RECORDED DATA below:
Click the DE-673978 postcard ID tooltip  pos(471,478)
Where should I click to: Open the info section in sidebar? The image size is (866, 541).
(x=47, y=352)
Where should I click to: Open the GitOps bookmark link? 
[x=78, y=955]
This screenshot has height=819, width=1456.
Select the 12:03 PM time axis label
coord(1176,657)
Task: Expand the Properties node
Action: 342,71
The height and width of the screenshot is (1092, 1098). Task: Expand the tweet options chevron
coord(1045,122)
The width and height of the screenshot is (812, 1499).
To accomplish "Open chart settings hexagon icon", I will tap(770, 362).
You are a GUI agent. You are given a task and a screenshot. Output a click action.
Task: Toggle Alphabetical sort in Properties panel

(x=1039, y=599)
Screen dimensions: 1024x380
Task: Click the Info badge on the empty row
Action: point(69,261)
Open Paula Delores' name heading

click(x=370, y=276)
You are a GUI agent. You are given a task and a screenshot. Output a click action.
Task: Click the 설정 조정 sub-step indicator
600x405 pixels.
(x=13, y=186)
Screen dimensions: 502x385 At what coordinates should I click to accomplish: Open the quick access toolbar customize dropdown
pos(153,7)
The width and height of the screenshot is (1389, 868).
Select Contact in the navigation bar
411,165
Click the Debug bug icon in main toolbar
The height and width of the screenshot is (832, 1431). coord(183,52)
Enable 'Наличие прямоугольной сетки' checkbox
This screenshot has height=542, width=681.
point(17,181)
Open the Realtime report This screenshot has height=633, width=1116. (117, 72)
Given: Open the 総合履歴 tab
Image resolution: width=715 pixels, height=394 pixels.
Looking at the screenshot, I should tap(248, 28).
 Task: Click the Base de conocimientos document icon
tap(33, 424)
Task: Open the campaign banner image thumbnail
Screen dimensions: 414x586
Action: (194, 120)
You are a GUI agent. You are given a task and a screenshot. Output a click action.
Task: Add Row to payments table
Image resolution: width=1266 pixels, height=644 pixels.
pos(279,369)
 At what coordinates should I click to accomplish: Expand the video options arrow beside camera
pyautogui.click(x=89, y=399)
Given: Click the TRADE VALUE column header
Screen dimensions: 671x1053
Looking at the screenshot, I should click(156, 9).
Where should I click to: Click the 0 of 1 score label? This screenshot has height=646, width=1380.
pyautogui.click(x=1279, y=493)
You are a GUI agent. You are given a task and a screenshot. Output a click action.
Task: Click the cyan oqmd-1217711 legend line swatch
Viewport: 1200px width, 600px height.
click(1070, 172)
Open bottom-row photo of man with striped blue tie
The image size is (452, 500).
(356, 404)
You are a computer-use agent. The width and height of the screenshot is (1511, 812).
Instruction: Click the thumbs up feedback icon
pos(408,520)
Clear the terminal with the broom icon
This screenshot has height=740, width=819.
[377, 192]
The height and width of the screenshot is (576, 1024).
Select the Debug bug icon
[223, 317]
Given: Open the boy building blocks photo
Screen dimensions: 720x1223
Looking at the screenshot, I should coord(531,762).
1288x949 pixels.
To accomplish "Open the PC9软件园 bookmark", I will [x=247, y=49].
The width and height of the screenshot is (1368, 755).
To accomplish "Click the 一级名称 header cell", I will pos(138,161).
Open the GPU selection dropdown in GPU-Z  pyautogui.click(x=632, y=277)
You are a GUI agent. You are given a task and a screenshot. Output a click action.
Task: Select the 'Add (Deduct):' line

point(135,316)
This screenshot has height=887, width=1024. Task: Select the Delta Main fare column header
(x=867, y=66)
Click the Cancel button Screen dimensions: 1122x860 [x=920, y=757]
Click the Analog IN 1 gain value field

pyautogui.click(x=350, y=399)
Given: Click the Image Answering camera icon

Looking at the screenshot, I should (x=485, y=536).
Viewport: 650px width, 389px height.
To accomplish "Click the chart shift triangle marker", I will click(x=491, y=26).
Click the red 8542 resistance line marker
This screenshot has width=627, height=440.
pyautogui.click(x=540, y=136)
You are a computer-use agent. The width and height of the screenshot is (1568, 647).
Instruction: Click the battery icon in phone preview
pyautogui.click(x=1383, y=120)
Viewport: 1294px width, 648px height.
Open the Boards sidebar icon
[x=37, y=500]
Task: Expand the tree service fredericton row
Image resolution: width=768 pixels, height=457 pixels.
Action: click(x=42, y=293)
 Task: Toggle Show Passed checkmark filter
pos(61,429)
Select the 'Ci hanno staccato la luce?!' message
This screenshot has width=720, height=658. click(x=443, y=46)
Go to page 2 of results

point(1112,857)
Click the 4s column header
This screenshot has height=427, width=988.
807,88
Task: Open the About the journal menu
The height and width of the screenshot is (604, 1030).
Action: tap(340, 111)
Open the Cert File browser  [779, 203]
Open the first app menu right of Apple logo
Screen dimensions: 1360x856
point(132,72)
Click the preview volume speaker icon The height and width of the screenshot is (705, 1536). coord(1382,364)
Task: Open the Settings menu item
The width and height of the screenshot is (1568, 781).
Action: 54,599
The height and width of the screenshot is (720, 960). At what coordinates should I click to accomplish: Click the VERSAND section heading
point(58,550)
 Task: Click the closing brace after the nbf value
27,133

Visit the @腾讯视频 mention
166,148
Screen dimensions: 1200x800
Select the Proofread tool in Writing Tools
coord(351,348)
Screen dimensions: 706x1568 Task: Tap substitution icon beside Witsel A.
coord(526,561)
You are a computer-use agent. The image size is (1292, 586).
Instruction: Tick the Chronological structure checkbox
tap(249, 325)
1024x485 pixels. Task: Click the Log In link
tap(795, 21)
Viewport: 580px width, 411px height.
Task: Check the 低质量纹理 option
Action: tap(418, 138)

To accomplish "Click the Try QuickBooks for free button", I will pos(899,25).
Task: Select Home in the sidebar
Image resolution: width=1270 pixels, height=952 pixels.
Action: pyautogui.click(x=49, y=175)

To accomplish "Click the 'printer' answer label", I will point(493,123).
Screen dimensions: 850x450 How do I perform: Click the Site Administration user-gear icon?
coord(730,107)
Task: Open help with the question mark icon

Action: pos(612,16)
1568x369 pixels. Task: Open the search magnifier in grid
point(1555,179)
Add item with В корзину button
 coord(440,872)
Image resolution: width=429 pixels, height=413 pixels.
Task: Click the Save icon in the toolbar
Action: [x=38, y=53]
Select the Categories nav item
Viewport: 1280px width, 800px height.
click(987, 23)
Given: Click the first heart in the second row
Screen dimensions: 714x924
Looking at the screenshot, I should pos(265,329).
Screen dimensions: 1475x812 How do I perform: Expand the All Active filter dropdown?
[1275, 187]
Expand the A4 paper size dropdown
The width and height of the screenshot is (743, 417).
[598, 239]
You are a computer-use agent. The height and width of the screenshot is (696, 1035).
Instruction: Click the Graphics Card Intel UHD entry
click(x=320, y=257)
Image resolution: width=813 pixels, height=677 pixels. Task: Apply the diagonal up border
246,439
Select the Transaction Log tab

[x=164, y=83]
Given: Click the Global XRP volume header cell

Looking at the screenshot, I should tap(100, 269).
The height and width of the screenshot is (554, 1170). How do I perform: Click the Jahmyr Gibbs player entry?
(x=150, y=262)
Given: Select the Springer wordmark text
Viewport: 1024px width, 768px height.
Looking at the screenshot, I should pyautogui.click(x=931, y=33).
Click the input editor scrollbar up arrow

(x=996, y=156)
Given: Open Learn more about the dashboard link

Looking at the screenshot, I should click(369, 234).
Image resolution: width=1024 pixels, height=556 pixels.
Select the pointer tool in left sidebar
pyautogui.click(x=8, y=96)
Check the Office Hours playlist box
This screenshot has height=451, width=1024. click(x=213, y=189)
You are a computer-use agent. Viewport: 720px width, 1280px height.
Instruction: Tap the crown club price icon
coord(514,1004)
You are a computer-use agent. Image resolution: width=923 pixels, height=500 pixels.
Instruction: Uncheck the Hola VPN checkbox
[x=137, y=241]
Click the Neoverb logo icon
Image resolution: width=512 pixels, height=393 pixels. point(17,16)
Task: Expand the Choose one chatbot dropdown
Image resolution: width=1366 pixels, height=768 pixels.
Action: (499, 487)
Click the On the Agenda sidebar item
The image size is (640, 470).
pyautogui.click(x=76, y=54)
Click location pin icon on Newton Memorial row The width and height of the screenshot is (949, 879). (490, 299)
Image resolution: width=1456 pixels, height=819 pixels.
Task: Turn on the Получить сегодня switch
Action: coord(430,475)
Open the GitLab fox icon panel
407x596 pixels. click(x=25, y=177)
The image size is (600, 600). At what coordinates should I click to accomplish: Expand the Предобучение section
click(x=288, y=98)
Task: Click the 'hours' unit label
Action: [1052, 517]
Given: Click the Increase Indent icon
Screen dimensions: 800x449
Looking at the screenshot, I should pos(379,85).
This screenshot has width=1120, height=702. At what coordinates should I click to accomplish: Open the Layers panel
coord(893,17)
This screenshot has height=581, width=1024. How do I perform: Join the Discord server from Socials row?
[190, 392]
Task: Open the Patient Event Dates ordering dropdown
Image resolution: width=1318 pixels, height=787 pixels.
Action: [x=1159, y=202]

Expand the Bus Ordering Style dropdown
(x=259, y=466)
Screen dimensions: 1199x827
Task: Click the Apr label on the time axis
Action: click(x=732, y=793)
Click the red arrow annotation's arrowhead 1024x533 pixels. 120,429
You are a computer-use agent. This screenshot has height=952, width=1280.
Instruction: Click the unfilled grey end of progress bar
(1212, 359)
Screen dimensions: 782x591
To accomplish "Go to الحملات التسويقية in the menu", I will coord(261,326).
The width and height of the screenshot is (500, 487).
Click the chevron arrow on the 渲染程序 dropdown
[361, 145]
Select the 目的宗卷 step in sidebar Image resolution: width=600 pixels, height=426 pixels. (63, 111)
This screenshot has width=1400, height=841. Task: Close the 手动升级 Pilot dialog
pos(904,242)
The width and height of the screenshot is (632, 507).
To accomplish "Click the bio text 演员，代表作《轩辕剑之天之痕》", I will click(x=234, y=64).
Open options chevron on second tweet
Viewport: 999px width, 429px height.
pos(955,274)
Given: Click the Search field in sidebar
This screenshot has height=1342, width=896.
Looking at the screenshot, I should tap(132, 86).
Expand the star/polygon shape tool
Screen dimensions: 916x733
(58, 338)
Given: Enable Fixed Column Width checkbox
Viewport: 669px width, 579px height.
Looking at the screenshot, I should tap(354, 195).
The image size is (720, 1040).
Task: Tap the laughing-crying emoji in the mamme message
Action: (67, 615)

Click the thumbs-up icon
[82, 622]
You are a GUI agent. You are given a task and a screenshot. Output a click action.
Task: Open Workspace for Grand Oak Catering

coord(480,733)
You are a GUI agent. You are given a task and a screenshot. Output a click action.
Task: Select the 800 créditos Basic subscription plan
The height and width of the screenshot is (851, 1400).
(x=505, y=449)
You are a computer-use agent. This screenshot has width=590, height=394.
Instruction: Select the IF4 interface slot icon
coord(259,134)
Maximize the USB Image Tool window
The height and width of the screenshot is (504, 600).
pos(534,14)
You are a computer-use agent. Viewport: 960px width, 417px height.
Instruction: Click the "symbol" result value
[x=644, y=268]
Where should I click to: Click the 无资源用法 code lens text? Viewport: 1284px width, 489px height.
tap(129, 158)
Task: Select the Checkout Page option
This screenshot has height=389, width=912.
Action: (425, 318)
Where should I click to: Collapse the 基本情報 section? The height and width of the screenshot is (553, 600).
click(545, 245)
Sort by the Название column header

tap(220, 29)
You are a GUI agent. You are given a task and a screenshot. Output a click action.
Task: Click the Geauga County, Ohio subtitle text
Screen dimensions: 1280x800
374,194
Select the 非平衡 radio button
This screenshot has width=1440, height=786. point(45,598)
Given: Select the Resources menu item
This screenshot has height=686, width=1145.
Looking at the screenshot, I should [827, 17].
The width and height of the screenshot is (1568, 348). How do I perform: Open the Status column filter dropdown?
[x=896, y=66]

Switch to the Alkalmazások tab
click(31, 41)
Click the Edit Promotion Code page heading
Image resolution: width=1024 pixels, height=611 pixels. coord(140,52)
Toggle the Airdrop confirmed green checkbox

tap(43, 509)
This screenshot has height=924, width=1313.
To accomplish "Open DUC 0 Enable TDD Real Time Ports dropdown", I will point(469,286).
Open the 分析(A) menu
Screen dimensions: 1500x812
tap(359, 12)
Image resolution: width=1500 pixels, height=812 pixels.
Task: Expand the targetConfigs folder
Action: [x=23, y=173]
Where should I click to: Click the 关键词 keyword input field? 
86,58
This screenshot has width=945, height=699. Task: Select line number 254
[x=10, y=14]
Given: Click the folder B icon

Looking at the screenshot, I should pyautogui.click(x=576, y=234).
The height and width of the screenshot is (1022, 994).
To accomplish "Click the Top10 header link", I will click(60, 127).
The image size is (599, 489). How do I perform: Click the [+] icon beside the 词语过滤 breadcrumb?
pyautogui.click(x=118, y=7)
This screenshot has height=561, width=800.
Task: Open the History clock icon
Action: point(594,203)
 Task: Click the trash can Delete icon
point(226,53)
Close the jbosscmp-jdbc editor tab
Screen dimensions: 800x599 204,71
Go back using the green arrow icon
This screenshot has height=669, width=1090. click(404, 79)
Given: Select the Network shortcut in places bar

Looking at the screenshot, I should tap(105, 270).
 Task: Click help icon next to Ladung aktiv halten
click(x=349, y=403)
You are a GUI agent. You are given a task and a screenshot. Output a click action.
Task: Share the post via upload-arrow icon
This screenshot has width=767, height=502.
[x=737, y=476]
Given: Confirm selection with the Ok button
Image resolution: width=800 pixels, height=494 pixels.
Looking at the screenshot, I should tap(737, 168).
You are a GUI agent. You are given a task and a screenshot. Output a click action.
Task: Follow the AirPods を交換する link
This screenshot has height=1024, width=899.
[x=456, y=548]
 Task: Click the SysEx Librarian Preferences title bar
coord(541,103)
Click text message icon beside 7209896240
End of RECORDED DATA.
**EXERCISE AIM:** Please show the lines in the entries above that hold the string "computer".

**RESULT OF THE TASK:**
You are a computer-use agent. The width and height of the screenshot is (1511, 812).
You are a computer-use agent. The width and height of the screenshot is (1568, 647).
You are a computer-use agent. The image size is (1292, 586).
You are a computer-use agent. The height and width of the screenshot is (696, 1035).
You are a computer-use agent. Viewport: 720px width, 1280px height.
You are a computer-use agent. Image resolution: width=923 pixels, height=500 pixels.
You are a computer-use agent. This screenshot has height=952, width=1280.
You are a computer-use agent. This screenshot has width=590, height=394.
You are a computer-use agent. Viewport: 960px width, 417px height.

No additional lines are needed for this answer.